Senior Correspondent

FCN Editorial – Is America’s attitude changing? (FCN Editorial, 01-14-2008)

WASHINGTON ( – Sen. Barack Obama has survived what may have been the ugliest weeks yet in the 2008 Presidential campaign.

Within a few days, Republican former Arkansas Gov. Mike Huckabee joked during a speech before the National Rifle Association about someone pointing a gun at the Black senator from Illinois, while his chief Democratic rival, Sen. Hillary Clinton seemed to openly wish for a tragedy, like the assassination of Sen. Robert F. Kennedy late in the 1968 presidential campaign, might befall Sen. Obama.


Then there was a Georgia newspaper, The Roswell Beacon, that depicted him in a rifle crosshairs. Its May 15 cover read: “White Fright,” with the headline, “Local Law Enforcement Braces for Obama Backlash.” The newspaper later published an extensive apology for the graphic on the cover, saying the story inside called for greater law enforcement against White supremacist groups inflamed by Mr. Obama’s success.
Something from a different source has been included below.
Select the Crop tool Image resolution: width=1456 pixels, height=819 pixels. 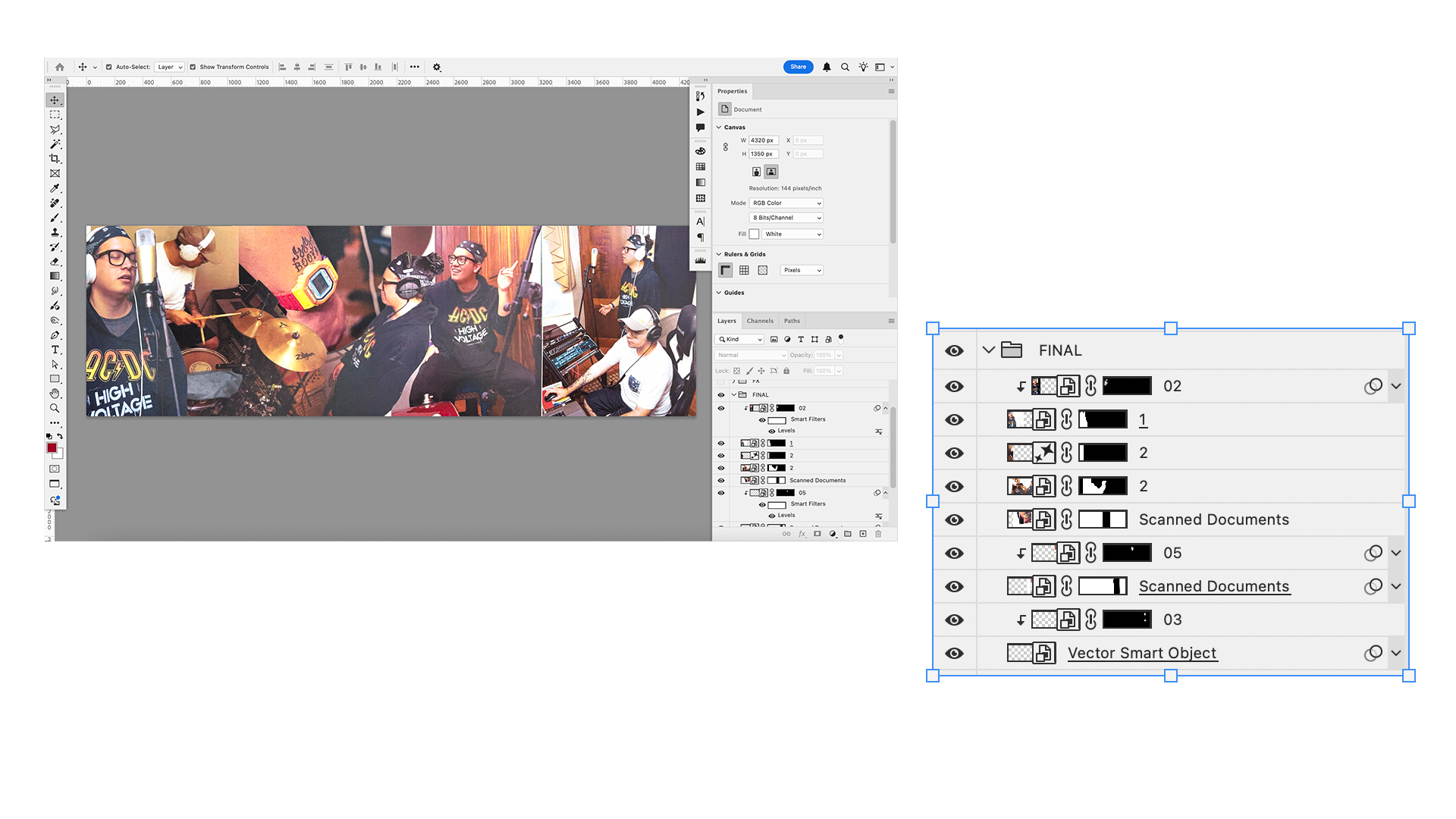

In response to May 23 questions about whether her continued, likely futile campaign harms Democratic Party unity, Sen. Clinton told the Sioux Falls Idaho Leader newspaper: “I don’t, because again, I’ve been around long enough. You know my husband did not wrap up the nomination in 1992 until he won the California primary somewhere around the middle of June.”

“June,” an editorial board member confirmed.

“We all remember Bobby Kennedy was assassinated in June in California. Um you know I just I don’t understand it. There’s lots of speculation about why it is.”

Sen. Clinton apologized to the Kennedy family for her remarks. “The Kennedys have been much on my mind the last days because of Sen. Kennedy and I regret that if my referencing that moment of trauma for our entire nation, and particularly for the Kennedy family was in any way offensive,” she said.

Many political observers were outraged over what they argue was the clear meaning of Sen. Clinton’s statement, that she should stay in the race and not be forced out because something bad could still happen to Sen. Obama.

Keith Olbermann, a TV host on MSNBC, blasted Mrs. Clinton for her words, saying references to assassination were never appropriate and were unfit for anyone hoping to be president. His scathing 10-minute commentary recounted how assassination and attempted assassinations were horrendous moments in U.S. political history. Mr. Olbermann condemned her words as “insensitive,” “dark,” and “unforgivable.”

Gov. Huckabee’s ugly “joke” was just as tasteless. During his May 16 NRA address, there was a loud noise off-stage. “That was Barack Obama. He just tripped off his chair,” Mr. Huckabee said as the crowd roared with laughter. “He’s getting ready to speak,” Mr. Huckabee went on, “And somebody aimed a gun at him and he–he dove to the floor.” Mr. Huckabee issued an apology later that same day saying that his offhand remark was offensive and that he never intended to disparage Mr. Obama.

“We have yet to see how ugly it’s going to get in the general election. This is merely the opening salvo,” Dr. Wilmer J. Leon III, an associate professor of political science at Howard University told The Final Call.

“I think the leveling elements in (Sen.) Obama’s favor are the economy and the war. If the economy were better and we weren’t in the war, I think he’d be done, even if he got the nomination,” Dr. Leon continued.

The general election will be close, he said, but because of such a poor economy, people will vote their “pocketbooks.”

At the same time, Democrats may be poised to win even larger majorities in November’s House, Senate, gubernatorial, and state legislative contests. Democratic candidates recently won two long held Republican house seats. One in Mississippi, the other in Louisiana.

“Things in America have gotten so bad that White folks will even look to a Black man to fix them. That’s how bad things are. It’s not a matter of how things are getting, it’s a matter of how bad things really are,” Dr. Leon said.